Citation:

Zurlinden, T., K. Saili, R. Spencer, N. Baker, AND T. Knudsen. Computational modeling of the neurovascular unit to predict microglia mediated effects on blood-brain barrier formation (Teratology Society Annual Meeting). Presented at Teratology Society Annual Meeting, Denver, Colorado, June 24 - 28, 2017.

Impact/Purpose:

Abstract for presentation at Teratology Society annual meeting to address the complexities of chemical exposure on the developing BBB, a cell agent based model (ABM) was developed to predict the formation of the NVU with specific focus on the interaction between invading endothelial cells and microglia.

Description:

Development of a functional blood-brain barrier (BBB) is a complex process regulated by multiple cell types at different developmental stages.

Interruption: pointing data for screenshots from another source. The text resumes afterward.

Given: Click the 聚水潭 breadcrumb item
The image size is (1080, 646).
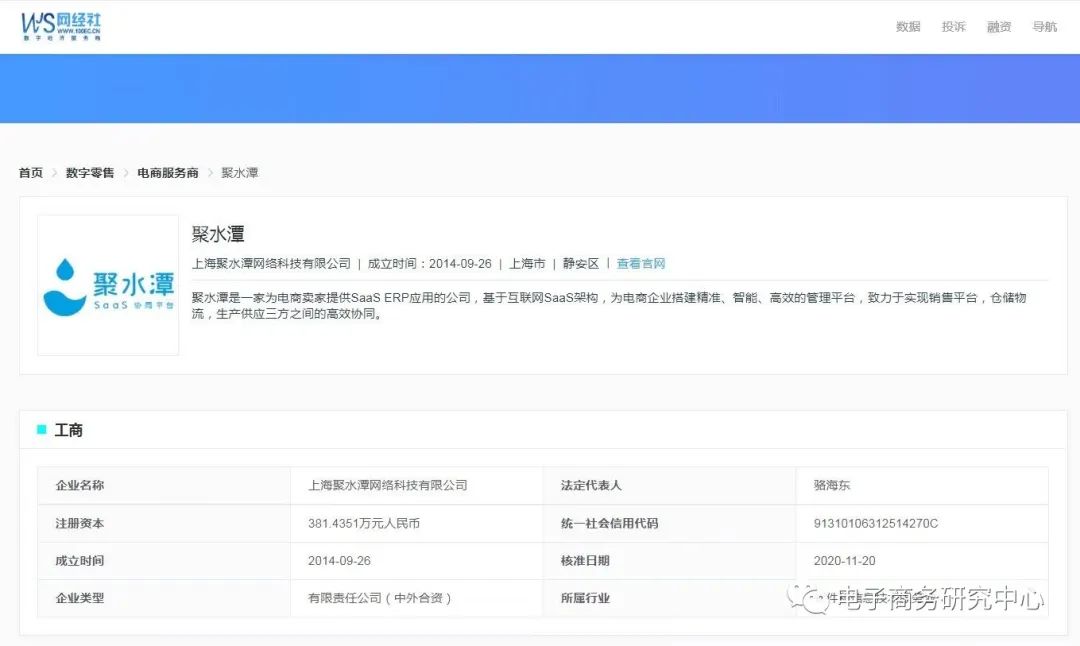Looking at the screenshot, I should click(240, 173).

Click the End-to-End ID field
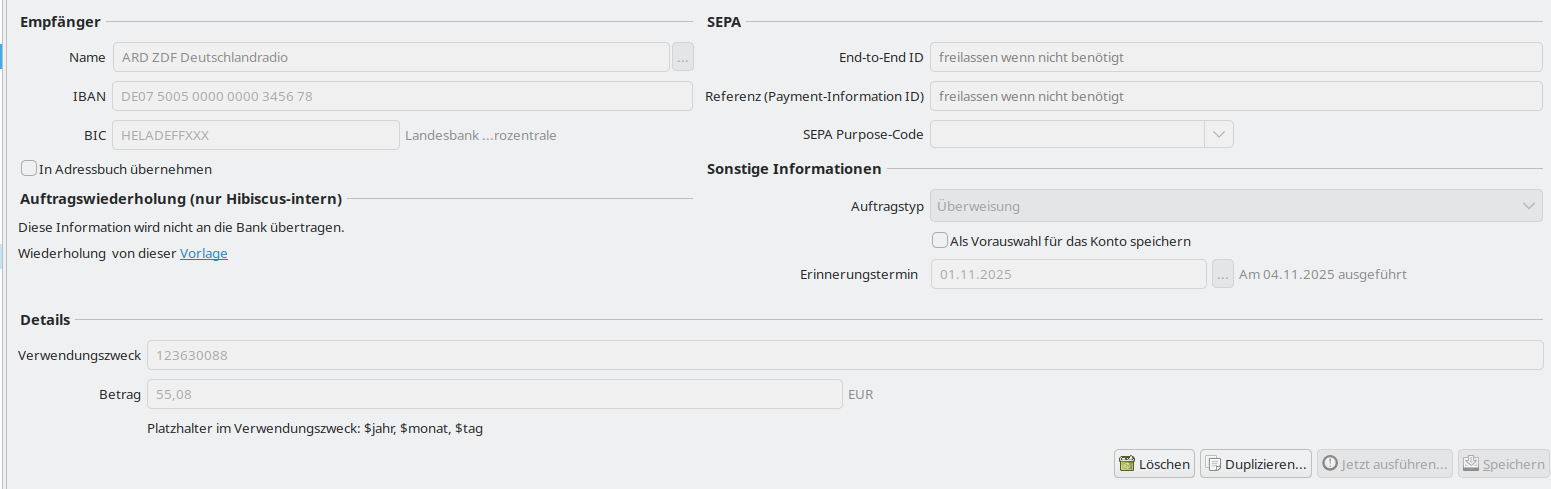[1236, 58]
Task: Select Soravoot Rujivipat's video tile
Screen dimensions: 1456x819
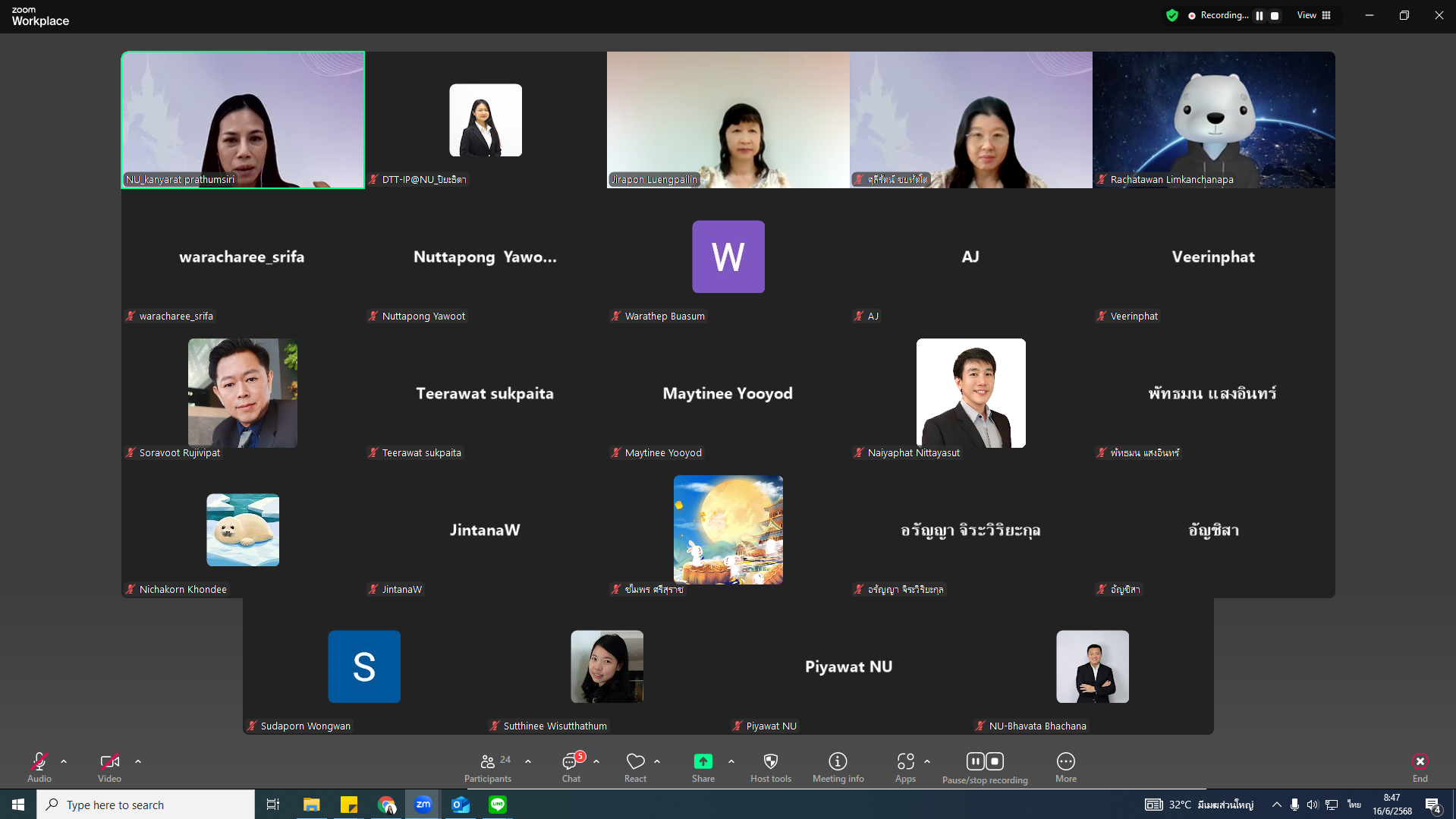Action: click(243, 393)
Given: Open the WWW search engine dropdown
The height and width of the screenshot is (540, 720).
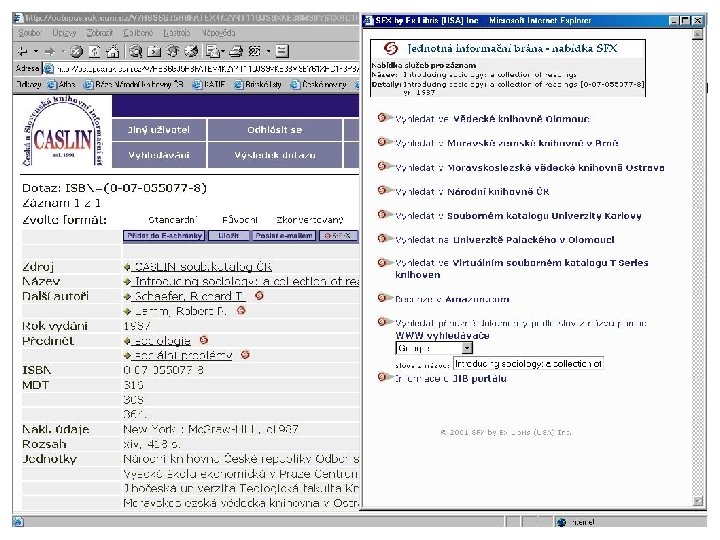Looking at the screenshot, I should pos(467,348).
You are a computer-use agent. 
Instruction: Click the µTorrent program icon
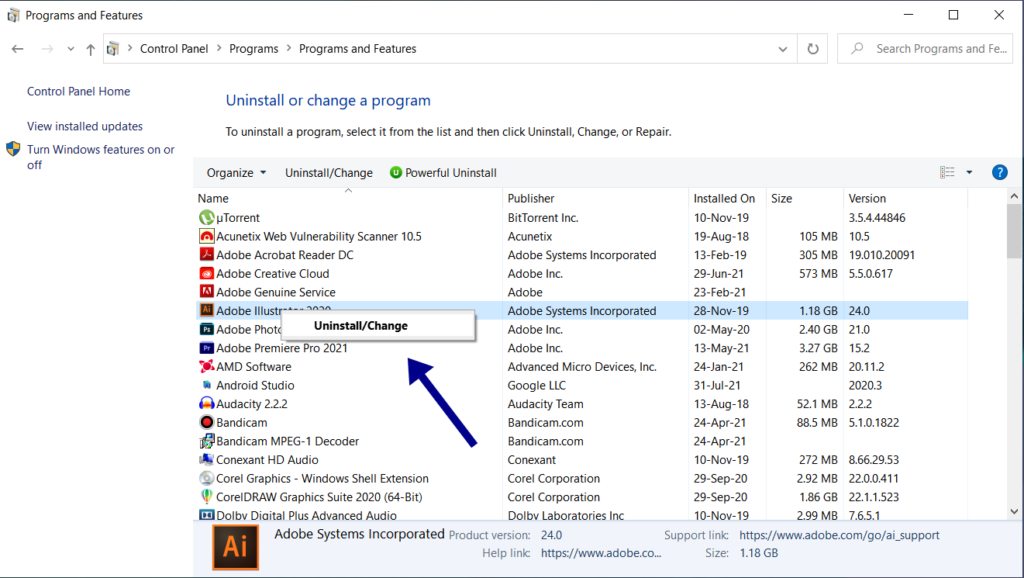pos(207,217)
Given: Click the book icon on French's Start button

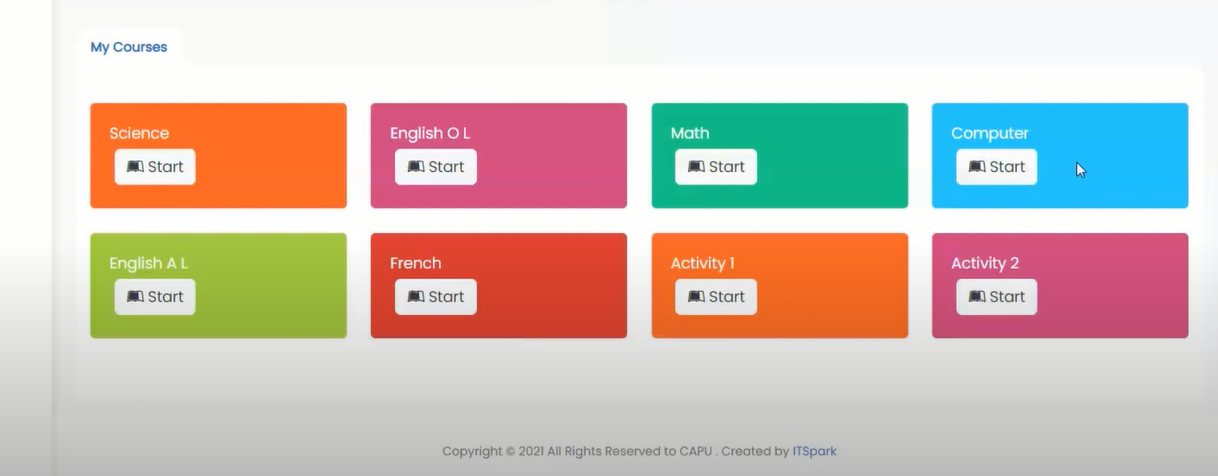Looking at the screenshot, I should (416, 297).
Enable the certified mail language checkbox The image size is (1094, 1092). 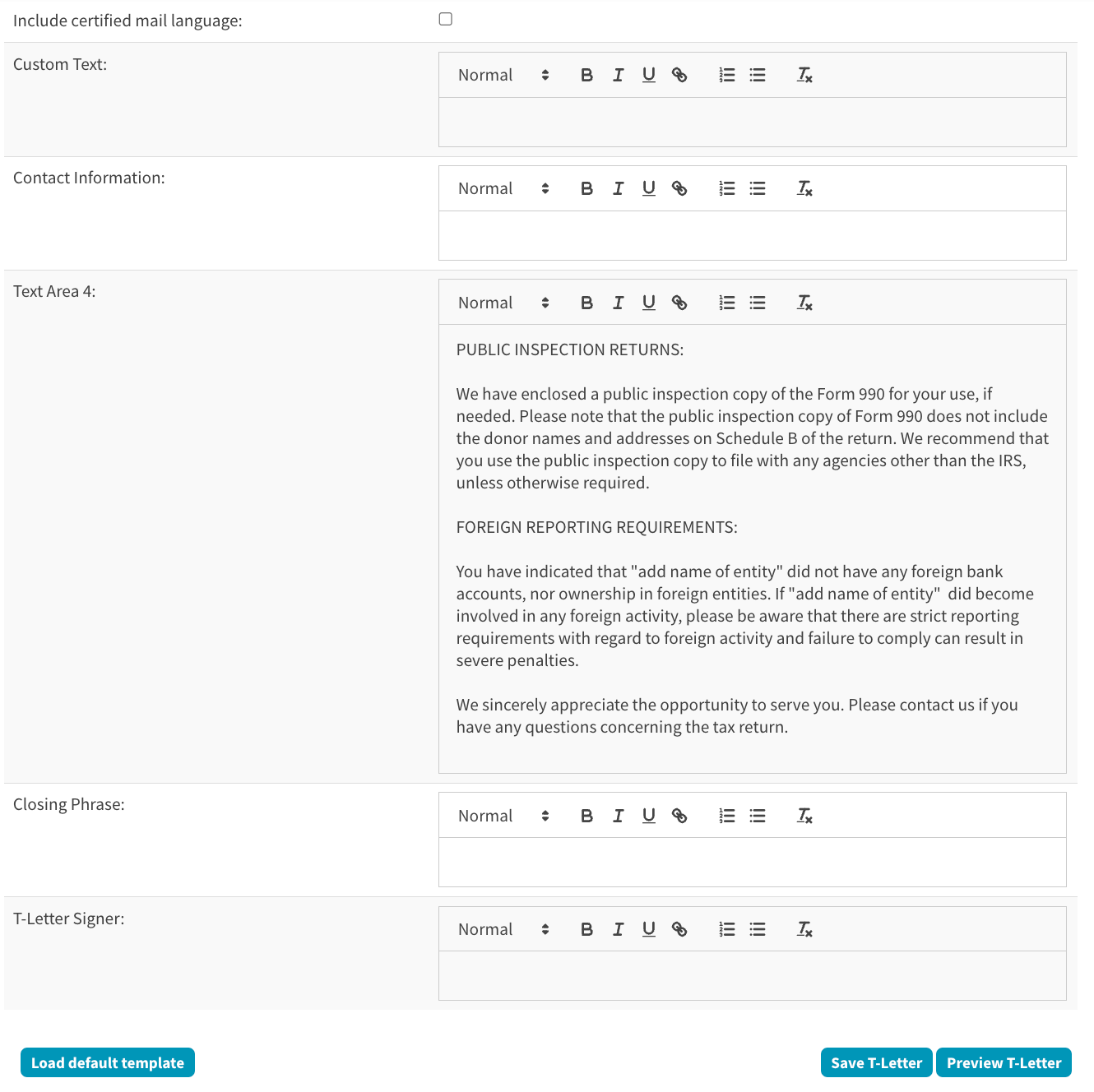[446, 19]
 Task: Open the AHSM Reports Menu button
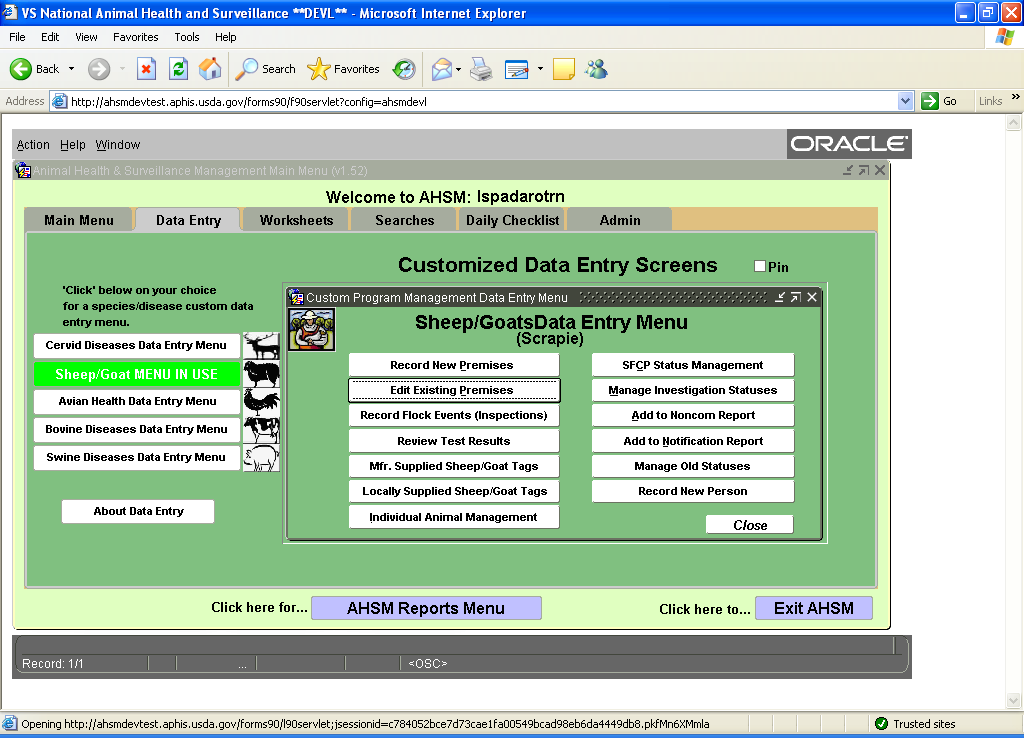pos(426,608)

One important aspect of the developing neurovascular unit (NVU) involves interaction between invading endothelial cells, neuroprogenitor cells comprising the subventricular plexus, and microglia, the resident macrophages of the central nervous system (CNS). Microglia serve as an important mediator between neurologic and immunologic function and dysregulation of these cells during development is hypothesized to disrupt BBB formation via decreased vessel branching and compromised vessel stabilization. To address the complexities of chemical exposure on the developing BBB, a cell agent based model (ABM) was developed to predict the formation of the NVU with specific focus on the interaction between invading endothelial cells and microglia. Building upon a previous model of vasculogenesis, the current ABM characterizes the complex interaction between microglia and invading endothelial cells by incorporating multiple signaling pathways (Notch/dll4, CSF-1, VEGF-A, VEGF-C, sFlt1) in a biological framework. Molecular targets in the ABM were linked to signatures of neurovascular disruption through in vitro assay results in EPA’s ToxCast high throughput screening dataset. Specifically, colony stimulating factor 1 receptor (CSF-1R) served as a marker of microglia abundance in the developing neuroepithelium. Concentration response effects using the NVS_ENZ_hCSF1R assay in ToxCast were translated to chemical-specific effects on microglia abundance. ABM simulations of chemical-induced reduction in microglia resulted in a compromised NVU vasculature represented by decreased blood vessel branching and sprouting. Microglia interactions with the invading endothelial cells represent an important aspect of the computational NVU model (cNVU). Development of the cNVU will facilitate predictions of perturbations to the complex biology of the developing NVU from available in vitro data. [This abstract may not reflect US EPA policy].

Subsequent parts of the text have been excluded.